Fino a dieci anni non sapevo leggere, non sapevo leggere l’italiano. Vivevo a Rochdale, nel Lancashire, negli anni sessanta del secolo scorso, ignaro del destino che mi avrebbe condotto ad Albinea nella provincia reggiana.
Leggere però non era fuorilegge. C’erano tanti libri nella nostra “pubblic school”, tanti e diversi come noi scolari: italiani, polacchi, austriaci, africani ed inglesi. Con Mrs Price di origine cinese a insegnarci la storia dei Normanni, con Mrs English, irlandese, ad insegnarci l’inglese, con Mrs MacClean, scozzese severa e austera, con Mrs Deer che voleva che insegnassi agli altri a parlare in italiano. L’italiano che non sapevo né leggere, né scivere. L’italiano di pochi libri e nessuna biblioteca quando sono approdato ai primi anni ’70 nel Sud d’Italia. Allora sì che leggere era diventato fuorilegge. Era una lotta e un impegno trovare libri, scovare biblioteche. Era una fame di libri e di letture.

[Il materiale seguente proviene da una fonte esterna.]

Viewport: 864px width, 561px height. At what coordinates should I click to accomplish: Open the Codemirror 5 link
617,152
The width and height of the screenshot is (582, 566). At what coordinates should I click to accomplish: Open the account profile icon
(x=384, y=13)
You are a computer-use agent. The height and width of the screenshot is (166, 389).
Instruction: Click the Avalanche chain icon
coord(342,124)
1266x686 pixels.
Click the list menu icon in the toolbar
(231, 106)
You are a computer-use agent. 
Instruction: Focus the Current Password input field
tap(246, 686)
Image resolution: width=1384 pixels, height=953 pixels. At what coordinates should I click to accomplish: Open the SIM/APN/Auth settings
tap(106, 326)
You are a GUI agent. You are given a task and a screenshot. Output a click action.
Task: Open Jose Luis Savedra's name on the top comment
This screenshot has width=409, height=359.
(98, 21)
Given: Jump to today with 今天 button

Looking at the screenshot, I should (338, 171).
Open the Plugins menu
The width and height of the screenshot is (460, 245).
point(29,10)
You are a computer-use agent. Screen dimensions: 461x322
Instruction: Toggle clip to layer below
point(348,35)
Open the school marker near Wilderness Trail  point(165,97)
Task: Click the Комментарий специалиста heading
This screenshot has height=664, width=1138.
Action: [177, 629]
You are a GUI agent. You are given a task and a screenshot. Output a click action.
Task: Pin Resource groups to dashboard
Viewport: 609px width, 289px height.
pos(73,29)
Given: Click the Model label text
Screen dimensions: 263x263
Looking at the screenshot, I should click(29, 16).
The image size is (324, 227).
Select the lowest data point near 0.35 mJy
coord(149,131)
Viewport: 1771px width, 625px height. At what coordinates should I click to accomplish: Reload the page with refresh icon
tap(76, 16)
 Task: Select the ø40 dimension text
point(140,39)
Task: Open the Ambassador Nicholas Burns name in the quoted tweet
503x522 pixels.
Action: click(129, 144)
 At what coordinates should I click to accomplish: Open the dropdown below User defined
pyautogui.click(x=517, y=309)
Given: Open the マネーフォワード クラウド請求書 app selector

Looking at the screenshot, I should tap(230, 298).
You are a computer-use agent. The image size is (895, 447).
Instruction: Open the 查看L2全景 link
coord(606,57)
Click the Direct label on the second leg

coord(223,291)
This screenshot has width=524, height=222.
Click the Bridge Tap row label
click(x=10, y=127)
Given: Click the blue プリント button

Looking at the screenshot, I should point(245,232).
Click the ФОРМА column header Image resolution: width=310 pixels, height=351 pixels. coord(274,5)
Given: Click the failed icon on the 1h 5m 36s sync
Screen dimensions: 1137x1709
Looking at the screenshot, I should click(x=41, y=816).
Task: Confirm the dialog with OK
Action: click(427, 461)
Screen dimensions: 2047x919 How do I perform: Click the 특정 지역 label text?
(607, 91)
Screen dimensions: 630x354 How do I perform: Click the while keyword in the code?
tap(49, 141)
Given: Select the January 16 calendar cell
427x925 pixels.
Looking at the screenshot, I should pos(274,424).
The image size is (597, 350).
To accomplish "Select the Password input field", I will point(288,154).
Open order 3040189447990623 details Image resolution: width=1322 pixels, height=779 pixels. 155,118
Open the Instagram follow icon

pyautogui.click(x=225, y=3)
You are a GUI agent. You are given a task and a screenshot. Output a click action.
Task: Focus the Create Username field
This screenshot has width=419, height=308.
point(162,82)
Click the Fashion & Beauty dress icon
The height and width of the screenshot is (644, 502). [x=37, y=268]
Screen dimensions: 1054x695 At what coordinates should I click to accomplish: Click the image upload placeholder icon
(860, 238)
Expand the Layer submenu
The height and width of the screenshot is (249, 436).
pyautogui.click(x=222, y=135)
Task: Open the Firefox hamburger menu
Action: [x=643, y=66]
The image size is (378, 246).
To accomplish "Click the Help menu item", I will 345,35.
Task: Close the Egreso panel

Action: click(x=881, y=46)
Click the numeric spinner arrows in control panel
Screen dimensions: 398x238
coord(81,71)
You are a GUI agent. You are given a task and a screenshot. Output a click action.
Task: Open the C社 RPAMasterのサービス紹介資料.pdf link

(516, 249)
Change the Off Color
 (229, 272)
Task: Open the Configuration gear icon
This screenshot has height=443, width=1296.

Forse per questo da grande sono diventato bibliotecario, in una biblioteca per ragazzi, a Cavriago.
Forse per questo mi piace ancora leggere i libri ai bambini e ai ragazzi.
Forse per questo sono ancora inquieto e continuo a viaggiare da nord a sud organizzando con gli amici di Equilibri incontri e giochi di lettura, andando in scuole e in biblioteche.